Para a estimación del daño inmaterial, se establece por parte de la Corte IDH, y que ha sido tomado por los juzgadores nacionales, estimar una cantidad en equidad y por tal, debiendo fijarse lineamientos tales como: circunstancias del caso, carácter y gravedad de las violaciones cometidas, análisis de los sufrimientos causados a las víctimas, en su esfera física, moral y psicológica; de las cuales, cuantificará las medidas de rehabilitación necesarias (terapia física, terapia psicológica, atención médica y otras necesidades para su posible recuperación); cuanto se valorará, financieramente hablando, el proyecto de vida, siguiendo las bases de los casos Cantoral Benavides Vs. Perú y Loaiza Tamayo Vs. Perú, donde se identifican fórmulas de reparación del proyecto de vida, mediante la consideración de la vocación, aptitudes, circunstancias, potencialidades y aspiraciones del afectado, que le permitan dar criterio al juzgador, sobre determinadas expectativas de la víctima y la posibilidad de acceder a ellas.
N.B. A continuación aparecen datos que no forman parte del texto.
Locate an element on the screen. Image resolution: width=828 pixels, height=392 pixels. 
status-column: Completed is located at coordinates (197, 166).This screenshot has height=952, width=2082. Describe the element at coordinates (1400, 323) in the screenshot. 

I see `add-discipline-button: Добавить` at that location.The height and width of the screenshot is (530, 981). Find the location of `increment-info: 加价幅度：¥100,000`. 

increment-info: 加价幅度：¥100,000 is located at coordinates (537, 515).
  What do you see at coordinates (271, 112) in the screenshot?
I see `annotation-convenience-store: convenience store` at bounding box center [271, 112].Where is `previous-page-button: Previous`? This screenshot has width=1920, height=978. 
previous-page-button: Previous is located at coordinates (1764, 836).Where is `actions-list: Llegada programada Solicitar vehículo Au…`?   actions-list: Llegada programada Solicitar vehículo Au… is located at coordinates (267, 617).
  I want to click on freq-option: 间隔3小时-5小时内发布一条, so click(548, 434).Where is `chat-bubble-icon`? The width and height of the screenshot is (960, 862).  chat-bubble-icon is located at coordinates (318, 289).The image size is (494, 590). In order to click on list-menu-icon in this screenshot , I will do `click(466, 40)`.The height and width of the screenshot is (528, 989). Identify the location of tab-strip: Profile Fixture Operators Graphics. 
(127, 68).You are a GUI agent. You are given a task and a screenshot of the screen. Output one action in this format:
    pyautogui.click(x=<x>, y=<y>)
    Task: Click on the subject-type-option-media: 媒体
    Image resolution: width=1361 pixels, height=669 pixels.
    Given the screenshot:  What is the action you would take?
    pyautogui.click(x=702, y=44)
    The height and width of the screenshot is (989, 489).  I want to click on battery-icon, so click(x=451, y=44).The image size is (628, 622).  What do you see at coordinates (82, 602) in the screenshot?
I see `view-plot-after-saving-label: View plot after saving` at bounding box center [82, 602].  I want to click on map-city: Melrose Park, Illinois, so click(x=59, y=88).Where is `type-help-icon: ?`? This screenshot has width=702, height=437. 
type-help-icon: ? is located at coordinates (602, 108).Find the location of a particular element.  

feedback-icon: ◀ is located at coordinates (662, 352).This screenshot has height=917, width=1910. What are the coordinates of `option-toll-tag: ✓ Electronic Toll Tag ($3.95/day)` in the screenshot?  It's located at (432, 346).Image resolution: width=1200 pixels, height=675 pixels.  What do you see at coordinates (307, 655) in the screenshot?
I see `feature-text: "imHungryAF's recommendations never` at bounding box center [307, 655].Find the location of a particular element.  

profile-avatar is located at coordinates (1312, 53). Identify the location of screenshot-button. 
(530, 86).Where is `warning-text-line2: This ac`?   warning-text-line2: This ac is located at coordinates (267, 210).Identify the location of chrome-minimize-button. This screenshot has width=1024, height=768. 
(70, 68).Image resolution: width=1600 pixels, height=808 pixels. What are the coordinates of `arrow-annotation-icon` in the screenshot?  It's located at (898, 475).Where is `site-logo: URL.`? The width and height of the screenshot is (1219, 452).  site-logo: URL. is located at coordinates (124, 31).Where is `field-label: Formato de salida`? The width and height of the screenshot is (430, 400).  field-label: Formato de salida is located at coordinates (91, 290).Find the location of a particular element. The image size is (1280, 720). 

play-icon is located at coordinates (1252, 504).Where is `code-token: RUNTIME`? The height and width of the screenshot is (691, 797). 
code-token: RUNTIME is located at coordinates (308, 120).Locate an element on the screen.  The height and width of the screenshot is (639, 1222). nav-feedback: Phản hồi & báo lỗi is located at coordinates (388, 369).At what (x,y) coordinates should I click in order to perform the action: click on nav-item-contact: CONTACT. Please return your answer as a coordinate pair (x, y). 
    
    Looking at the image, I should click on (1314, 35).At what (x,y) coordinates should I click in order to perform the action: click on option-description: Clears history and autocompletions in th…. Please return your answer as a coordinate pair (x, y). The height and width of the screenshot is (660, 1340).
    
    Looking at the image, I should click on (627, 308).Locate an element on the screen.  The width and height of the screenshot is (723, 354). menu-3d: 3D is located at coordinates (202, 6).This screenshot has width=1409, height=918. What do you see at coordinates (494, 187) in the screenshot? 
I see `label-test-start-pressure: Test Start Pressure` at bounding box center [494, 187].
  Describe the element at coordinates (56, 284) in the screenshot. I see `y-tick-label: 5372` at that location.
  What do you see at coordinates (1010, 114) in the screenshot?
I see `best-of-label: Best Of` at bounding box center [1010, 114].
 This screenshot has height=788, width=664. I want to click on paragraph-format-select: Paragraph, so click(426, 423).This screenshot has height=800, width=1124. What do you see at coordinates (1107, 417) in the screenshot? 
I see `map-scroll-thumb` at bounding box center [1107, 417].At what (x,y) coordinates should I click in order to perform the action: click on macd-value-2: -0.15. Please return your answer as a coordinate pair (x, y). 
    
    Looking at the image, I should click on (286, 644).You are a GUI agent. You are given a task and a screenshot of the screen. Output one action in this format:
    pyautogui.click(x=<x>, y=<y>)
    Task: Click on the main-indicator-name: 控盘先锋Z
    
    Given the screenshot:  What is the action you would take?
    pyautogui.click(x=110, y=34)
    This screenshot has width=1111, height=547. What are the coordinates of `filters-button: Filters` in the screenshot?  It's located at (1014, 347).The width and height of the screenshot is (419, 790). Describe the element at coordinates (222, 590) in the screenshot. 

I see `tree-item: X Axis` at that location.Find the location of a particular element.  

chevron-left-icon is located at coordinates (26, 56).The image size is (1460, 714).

Finalmente, para la estimación de daño material, que es meramente la afectación pecuniaria; se resuelve con la determinación y cuantificación del daño emergente y el lucro cesante. Siendo que, el daño emergente constituye los gastos directos e inmediatos que ha incurrido el afectado, a fin de reparar el ilícito cometido en su contra o sus conexos, como defensa, atención médica, sepultura, medicación, cuentas hospitalarias, entre otras similares; así como que, el lucro cesante es lo que lo que ha dejado de percibir ordinariamente la víctima, o la merma en sus ingresos comunes, desde el inicio del daño hasta su recuperación o el tiempo de vida estimado, según las reglas que determine la autoridad competente, con relación al sexo, edad, profesión y expectativa de vida. Todo esto, requiriéndose prueba concreta a fin de que, en uso de la sana critica, el operador de justicia pueda valorar la misma y determinar una cuantificación justa.